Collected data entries
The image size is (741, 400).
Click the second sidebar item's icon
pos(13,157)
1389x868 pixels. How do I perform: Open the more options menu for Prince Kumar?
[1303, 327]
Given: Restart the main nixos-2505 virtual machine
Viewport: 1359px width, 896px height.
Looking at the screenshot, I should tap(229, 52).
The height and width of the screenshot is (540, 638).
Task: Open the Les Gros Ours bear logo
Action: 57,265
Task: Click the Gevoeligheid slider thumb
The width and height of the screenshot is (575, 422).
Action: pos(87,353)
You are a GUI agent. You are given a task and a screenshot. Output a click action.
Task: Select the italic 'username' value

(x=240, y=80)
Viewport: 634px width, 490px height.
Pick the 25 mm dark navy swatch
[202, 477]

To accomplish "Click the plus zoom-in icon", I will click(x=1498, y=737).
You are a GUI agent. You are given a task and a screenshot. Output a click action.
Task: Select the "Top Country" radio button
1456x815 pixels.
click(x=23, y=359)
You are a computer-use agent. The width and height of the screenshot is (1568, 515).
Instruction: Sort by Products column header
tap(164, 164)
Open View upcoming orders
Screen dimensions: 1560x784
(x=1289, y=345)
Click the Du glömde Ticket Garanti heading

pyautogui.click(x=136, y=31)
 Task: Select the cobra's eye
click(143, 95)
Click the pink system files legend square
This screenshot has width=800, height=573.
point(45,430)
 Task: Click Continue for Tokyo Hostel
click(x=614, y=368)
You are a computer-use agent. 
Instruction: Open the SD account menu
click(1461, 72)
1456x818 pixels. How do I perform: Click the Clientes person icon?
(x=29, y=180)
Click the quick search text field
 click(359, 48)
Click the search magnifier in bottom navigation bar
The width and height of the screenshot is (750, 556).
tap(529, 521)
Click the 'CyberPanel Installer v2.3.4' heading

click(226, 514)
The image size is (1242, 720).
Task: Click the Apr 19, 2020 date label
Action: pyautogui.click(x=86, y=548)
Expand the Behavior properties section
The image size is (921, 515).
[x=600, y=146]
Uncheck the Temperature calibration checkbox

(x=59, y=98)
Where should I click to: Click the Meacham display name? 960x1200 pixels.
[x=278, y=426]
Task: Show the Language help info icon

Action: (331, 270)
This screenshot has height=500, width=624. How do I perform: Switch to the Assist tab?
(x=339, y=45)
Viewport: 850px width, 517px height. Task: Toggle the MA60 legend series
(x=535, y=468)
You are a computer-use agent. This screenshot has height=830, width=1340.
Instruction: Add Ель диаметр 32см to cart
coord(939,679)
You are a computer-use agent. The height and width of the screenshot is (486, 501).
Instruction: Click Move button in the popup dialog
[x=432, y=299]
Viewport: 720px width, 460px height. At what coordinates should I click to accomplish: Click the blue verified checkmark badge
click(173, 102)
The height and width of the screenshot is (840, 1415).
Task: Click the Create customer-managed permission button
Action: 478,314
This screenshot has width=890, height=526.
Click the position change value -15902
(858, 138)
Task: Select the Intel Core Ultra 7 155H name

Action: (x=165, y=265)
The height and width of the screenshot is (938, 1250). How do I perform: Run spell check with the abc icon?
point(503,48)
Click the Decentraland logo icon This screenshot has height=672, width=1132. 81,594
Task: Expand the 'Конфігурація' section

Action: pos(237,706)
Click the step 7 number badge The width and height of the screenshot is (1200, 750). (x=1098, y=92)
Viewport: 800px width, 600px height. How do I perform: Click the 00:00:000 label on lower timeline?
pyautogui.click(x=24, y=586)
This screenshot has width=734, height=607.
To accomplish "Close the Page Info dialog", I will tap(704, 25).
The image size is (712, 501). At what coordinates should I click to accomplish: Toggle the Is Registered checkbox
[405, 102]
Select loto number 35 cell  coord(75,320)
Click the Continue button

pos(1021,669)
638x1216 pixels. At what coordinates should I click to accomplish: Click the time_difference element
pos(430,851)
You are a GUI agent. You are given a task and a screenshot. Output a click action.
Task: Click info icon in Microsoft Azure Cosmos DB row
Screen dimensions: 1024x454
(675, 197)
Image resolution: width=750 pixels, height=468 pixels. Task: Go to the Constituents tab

§ TASK PROMPT: Every line above that contains the word "will" should be reported.

§ RESULT OF THIS TASK:
To accomplish "Click the plus zoom-in icon", I will click(x=1498, y=737).
To accomplish "Close the Page Info dialog", I will tap(704, 25).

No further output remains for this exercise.